Provided data.
>>>>>

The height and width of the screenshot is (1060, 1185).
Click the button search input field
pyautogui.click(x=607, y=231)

<<<<<
>>>>>

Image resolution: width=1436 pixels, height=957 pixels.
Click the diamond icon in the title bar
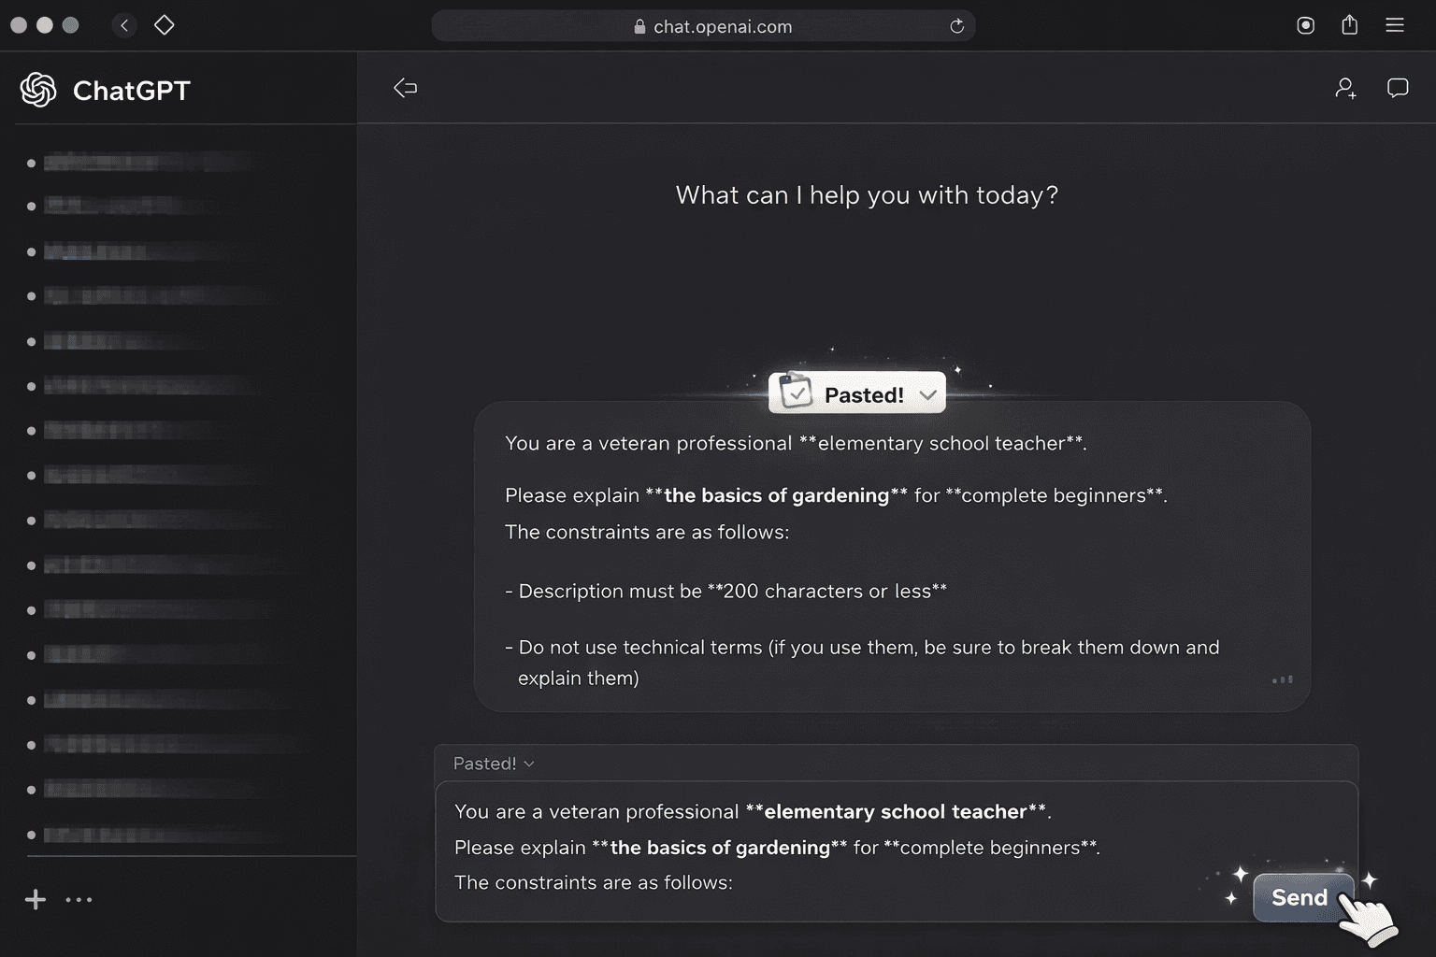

<<<<<
>>>>>

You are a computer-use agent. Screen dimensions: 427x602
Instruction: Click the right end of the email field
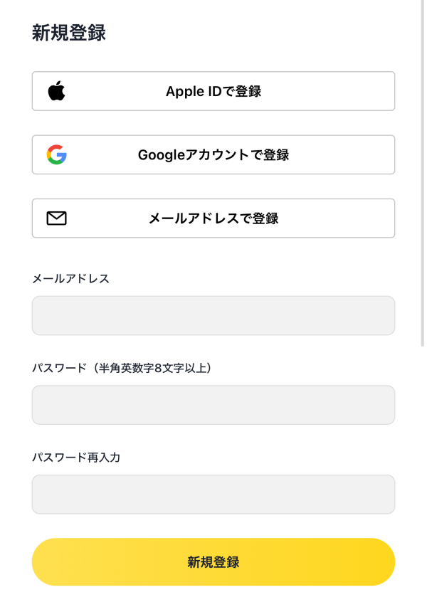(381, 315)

<<<<<

Work order.
Write only the number of lines in the records that include the word "width".

Solution for this problem.
2